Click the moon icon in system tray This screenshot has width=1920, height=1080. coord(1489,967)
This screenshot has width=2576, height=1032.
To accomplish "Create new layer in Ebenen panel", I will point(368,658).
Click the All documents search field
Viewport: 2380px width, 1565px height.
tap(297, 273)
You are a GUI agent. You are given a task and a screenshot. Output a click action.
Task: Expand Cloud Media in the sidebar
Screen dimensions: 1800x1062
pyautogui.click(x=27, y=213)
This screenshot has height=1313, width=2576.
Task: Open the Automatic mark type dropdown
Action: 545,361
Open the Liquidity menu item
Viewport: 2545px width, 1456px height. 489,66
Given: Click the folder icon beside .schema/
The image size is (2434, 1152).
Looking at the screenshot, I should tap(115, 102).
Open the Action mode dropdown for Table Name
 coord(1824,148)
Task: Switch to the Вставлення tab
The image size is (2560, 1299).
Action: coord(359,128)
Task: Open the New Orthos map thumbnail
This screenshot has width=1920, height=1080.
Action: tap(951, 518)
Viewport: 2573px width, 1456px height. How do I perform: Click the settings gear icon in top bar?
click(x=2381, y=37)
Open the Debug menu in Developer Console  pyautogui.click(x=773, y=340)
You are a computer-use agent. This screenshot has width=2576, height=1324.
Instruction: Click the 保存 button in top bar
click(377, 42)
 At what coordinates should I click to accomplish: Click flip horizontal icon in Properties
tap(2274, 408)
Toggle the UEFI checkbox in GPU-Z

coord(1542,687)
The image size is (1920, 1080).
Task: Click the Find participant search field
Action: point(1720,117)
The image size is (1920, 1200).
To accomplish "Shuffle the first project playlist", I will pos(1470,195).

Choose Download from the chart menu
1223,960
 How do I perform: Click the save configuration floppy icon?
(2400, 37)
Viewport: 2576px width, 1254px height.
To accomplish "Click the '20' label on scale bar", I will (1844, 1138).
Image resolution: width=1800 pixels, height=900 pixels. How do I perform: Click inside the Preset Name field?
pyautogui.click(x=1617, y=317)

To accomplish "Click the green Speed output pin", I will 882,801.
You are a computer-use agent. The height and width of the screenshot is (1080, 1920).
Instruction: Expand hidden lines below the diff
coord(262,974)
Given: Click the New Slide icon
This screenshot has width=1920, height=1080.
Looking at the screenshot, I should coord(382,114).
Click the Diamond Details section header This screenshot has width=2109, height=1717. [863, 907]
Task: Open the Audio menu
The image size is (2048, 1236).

====

- EXERCISE REQUIREMENTS: Restate the data exactly, keeping every line intact.

- ANSWER:
Click the moon icon in system tray This screenshot has width=1920, height=1080. coord(1489,967)
This screenshot has width=2576, height=1032.
To accomplish "Create new layer in Ebenen panel", I will point(368,658).
Click the All documents search field
Viewport: 2380px width, 1565px height.
tap(297, 273)
You are a GUI agent. You are given a task and a screenshot. Output a click action.
Task: Expand Cloud Media in the sidebar
Screen dimensions: 1800x1062
pyautogui.click(x=27, y=213)
This screenshot has height=1313, width=2576.
Task: Open the Automatic mark type dropdown
Action: 545,361
Open the Liquidity menu item
Viewport: 2545px width, 1456px height. 489,66
Given: Click the folder icon beside .schema/
The image size is (2434, 1152).
Looking at the screenshot, I should tap(115, 102).
Open the Action mode dropdown for Table Name
 coord(1824,148)
Task: Switch to the Вставлення tab
The image size is (2560, 1299).
Action: coord(359,128)
Task: Open the New Orthos map thumbnail
This screenshot has width=1920, height=1080.
Action: tap(951, 518)
Viewport: 2573px width, 1456px height. How do I perform: Click the settings gear icon in top bar?
click(x=2381, y=37)
Open the Debug menu in Developer Console  pyautogui.click(x=773, y=340)
You are a computer-use agent. This screenshot has width=2576, height=1324.
Instruction: Click the 保存 button in top bar
click(377, 42)
 At what coordinates should I click to accomplish: Click flip horizontal icon in Properties
tap(2274, 408)
Toggle the UEFI checkbox in GPU-Z

coord(1542,687)
The image size is (1920, 1080).
Task: Click the Find participant search field
Action: point(1720,117)
The image size is (1920, 1200).
To accomplish "Shuffle the first project playlist", I will pos(1470,195).

Choose Download from the chart menu
1223,960
 How do I perform: Click the save configuration floppy icon?
(2400, 37)
Viewport: 2576px width, 1254px height.
To accomplish "Click the '20' label on scale bar", I will (1844, 1138).
Image resolution: width=1800 pixels, height=900 pixels. How do I perform: Click inside the Preset Name field?
pyautogui.click(x=1617, y=317)

To accomplish "Click the green Speed output pin", I will 882,801.
You are a computer-use agent. The height and width of the screenshot is (1080, 1920).
Instruction: Expand hidden lines below the diff
coord(262,974)
Given: Click the New Slide icon
This screenshot has width=1920, height=1080.
Looking at the screenshot, I should coord(382,114).
Click the Diamond Details section header This screenshot has width=2109, height=1717. [863, 907]
Task: Open the Audio menu
The image size is (2048, 1236).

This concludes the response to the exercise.